Gating Models of the Anomalous Mole-Fraction Effect of Single-Channel Current in Chara

Abstract

The dependence of single-channel current on the Tl⁺/K⁺ mole fraction exhibiting a minimum at [Tl⁺]/[K⁺] of about 1:15 is proportional to open probability in bursts. Five models are suggested to explain modulation of gating by the Tl⁺/K⁺ ratio. Three models start from a channel with 4 identical subunits, each with an allosteric binding site for K⁺ or Tl⁺. In the first model, ion binding is directly observable as a transition from one Markov state to another. This model can explain the dependence of the apparent single-channel current on Tl⁺ concentrations.
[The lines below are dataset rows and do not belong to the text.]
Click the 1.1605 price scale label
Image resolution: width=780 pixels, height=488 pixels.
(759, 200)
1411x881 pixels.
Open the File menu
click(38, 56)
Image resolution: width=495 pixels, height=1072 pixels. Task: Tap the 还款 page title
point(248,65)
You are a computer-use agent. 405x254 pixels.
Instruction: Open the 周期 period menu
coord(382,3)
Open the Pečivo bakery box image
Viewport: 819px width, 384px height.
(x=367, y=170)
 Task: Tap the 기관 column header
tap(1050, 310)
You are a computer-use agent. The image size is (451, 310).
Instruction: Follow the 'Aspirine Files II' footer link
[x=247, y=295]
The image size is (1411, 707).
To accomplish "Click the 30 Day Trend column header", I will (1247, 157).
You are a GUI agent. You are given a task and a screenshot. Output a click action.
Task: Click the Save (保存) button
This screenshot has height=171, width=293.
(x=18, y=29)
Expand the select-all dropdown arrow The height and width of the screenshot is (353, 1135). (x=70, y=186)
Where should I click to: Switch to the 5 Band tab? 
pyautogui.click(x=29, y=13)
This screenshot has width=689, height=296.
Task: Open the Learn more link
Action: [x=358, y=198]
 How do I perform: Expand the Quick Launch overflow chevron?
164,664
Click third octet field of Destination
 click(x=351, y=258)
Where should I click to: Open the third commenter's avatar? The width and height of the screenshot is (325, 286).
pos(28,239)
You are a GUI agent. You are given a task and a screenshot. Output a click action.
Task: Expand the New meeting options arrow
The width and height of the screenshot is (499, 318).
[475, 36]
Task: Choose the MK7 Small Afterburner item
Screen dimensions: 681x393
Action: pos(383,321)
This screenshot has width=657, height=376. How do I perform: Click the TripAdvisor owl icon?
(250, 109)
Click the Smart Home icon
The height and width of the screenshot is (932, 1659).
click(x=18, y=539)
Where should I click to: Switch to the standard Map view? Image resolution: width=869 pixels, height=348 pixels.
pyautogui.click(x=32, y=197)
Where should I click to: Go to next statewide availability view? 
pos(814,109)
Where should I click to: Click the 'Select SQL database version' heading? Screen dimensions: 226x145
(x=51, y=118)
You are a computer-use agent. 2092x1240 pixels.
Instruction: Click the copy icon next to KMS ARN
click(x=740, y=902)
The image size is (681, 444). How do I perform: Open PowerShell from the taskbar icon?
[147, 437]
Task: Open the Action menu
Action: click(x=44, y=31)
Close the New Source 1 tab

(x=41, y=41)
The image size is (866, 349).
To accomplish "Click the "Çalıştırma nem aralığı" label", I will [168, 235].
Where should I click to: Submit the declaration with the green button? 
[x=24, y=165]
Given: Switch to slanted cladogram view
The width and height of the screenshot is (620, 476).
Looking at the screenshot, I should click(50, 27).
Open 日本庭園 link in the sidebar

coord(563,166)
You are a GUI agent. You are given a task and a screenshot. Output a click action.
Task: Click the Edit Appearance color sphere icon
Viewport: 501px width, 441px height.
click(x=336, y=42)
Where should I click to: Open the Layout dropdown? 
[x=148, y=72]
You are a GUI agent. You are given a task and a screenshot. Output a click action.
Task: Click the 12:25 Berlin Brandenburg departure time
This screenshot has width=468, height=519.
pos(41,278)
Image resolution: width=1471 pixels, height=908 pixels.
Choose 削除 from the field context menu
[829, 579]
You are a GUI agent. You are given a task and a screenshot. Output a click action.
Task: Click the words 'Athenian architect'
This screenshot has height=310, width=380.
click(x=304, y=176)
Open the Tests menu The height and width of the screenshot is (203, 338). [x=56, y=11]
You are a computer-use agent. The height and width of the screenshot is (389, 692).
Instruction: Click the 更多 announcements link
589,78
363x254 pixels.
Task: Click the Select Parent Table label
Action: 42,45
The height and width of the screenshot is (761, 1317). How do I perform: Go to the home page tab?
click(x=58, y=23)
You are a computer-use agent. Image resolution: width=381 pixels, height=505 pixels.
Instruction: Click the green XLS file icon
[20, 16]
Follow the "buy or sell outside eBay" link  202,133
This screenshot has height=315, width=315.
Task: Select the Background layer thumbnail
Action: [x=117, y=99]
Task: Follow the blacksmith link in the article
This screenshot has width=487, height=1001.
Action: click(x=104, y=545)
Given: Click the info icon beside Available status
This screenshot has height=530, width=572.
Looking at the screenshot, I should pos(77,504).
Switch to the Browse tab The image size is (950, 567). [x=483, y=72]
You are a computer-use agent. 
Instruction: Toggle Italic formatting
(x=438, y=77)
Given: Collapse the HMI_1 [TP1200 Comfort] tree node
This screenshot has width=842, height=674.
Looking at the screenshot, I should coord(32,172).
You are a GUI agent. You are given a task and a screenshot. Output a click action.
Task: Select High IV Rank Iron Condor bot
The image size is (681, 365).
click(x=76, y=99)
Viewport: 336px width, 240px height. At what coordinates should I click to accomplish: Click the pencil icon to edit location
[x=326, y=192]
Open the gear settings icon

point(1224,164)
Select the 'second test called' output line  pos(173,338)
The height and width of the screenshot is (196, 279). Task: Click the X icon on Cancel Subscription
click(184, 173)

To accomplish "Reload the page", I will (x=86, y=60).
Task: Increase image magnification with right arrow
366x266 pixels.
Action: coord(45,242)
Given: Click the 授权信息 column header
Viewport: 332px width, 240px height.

However, the predicted linear dependence on ion concentrations of the apparent rate constants was not observed in measurements in 25 or 250 mM KNO₃ and 250 mM Tl NO₃. The second model can overcome this problem by introducing saturation kinetics for ion binding. In the third model, gating is caused by inherent vibrations of the protein, and the rate constants of the related transitions depend on the occupation of the allosteric sites. The fourth model is based on the foot-in-the-door approach with the essential feature that two K⁺ ions in the selectivity filter are necessary to keep the pore radius suitable for K⁺ ions. The fifth model is also a foot-in-the-door model, but non-Markovian because, similar to model 3, it is assumed that the conformation of the protein (and thus the rate constants of the Markov model of the time series) depends on the force exerted by the temporal average over the states of a Markov model of ion occupation. These ions may reside in the pore itself or outside.